▸ **Data items**

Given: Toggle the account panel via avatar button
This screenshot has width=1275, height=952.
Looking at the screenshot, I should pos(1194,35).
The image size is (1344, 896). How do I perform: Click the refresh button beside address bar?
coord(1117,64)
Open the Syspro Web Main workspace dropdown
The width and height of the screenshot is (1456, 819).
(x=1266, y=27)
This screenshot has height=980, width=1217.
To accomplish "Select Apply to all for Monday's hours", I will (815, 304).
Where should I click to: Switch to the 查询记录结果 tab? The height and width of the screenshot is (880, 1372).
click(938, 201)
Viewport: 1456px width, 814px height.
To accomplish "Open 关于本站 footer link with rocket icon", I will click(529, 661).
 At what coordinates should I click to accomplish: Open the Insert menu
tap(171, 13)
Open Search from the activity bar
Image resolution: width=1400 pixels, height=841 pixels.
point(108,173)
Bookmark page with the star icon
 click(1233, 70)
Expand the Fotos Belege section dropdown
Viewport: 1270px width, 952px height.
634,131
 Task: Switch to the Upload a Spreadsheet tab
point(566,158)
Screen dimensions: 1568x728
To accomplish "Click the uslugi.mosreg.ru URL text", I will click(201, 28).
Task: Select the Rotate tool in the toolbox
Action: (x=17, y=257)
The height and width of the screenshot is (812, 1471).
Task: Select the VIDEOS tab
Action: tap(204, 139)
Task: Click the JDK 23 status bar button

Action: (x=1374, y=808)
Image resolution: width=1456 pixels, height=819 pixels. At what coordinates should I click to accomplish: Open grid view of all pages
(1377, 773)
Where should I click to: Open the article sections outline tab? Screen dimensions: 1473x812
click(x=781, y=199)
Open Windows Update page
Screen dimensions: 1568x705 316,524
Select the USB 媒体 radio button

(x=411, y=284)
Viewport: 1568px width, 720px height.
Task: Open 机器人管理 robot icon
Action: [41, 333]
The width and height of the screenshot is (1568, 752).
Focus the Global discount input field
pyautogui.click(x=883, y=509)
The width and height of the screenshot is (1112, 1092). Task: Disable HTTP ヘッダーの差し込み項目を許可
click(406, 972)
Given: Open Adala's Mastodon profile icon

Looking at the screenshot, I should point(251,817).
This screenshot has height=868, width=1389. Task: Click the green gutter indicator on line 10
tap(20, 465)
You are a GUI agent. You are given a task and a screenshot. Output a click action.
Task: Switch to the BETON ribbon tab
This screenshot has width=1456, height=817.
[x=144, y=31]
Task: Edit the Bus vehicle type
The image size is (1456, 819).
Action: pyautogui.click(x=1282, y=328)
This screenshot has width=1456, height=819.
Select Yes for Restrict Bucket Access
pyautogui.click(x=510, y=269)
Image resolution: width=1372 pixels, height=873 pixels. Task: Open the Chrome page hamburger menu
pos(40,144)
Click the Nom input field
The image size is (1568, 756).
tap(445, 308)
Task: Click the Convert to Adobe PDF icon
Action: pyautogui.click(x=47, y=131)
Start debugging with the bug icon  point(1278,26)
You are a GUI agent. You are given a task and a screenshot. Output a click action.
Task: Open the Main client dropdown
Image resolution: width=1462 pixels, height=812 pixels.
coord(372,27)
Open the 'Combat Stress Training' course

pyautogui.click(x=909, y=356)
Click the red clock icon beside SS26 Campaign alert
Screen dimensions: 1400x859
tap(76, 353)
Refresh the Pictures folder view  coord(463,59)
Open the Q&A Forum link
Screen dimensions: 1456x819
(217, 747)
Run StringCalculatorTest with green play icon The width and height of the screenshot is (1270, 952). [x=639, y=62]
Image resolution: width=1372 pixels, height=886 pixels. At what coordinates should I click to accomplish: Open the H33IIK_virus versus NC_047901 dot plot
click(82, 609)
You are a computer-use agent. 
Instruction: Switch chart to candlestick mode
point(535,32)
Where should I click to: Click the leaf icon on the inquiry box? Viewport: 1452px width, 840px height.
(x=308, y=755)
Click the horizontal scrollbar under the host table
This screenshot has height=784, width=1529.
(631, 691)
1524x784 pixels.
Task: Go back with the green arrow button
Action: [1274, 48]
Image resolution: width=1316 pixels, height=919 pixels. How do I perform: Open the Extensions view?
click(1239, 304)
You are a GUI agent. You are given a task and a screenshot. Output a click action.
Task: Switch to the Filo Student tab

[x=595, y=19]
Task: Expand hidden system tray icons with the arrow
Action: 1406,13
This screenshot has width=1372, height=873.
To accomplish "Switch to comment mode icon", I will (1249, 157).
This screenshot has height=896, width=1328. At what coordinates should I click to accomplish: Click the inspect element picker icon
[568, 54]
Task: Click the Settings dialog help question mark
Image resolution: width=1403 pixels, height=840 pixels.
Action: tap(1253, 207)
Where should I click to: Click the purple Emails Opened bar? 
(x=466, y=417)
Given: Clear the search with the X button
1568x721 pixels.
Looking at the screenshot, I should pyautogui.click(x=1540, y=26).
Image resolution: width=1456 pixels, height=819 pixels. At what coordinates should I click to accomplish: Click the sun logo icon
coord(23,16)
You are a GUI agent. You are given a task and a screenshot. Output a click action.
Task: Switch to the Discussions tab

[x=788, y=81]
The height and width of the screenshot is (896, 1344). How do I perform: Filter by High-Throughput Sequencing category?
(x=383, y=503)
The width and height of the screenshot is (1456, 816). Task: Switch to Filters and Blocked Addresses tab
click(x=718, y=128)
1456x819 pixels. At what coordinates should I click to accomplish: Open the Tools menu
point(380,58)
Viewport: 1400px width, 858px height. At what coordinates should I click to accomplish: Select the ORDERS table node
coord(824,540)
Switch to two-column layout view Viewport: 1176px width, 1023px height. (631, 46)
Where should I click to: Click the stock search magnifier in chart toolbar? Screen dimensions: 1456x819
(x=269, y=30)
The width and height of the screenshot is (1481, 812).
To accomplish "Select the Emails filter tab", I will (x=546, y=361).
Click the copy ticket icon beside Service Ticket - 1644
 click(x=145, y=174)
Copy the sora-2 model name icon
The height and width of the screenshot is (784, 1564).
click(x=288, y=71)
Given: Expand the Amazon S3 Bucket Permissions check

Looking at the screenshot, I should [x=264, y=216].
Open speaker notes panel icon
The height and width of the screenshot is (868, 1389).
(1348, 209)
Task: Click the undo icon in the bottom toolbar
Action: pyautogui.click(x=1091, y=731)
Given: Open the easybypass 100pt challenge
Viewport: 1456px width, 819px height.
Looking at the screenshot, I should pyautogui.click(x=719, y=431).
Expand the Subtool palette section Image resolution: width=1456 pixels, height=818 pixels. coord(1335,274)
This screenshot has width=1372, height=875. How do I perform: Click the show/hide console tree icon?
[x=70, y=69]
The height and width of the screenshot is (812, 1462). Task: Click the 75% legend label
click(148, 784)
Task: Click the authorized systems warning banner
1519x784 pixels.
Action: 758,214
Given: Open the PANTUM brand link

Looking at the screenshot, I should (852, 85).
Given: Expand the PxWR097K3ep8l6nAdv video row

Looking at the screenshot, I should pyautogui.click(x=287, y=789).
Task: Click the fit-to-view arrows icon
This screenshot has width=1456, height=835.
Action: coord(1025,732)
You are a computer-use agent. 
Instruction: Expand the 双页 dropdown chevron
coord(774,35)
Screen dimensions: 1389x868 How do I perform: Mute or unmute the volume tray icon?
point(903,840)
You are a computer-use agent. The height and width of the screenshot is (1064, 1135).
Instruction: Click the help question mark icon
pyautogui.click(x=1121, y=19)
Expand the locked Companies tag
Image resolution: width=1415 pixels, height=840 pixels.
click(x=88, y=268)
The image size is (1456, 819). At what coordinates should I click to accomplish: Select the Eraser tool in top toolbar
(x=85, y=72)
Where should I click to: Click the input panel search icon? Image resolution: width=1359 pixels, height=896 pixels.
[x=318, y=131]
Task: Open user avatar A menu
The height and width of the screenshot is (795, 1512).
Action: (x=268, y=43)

▸ **Task brief**
Show all lines above containing "avatar".

▸ **Response below**
Given: Toggle the account panel via avatar button
Task: Open user avatar A menu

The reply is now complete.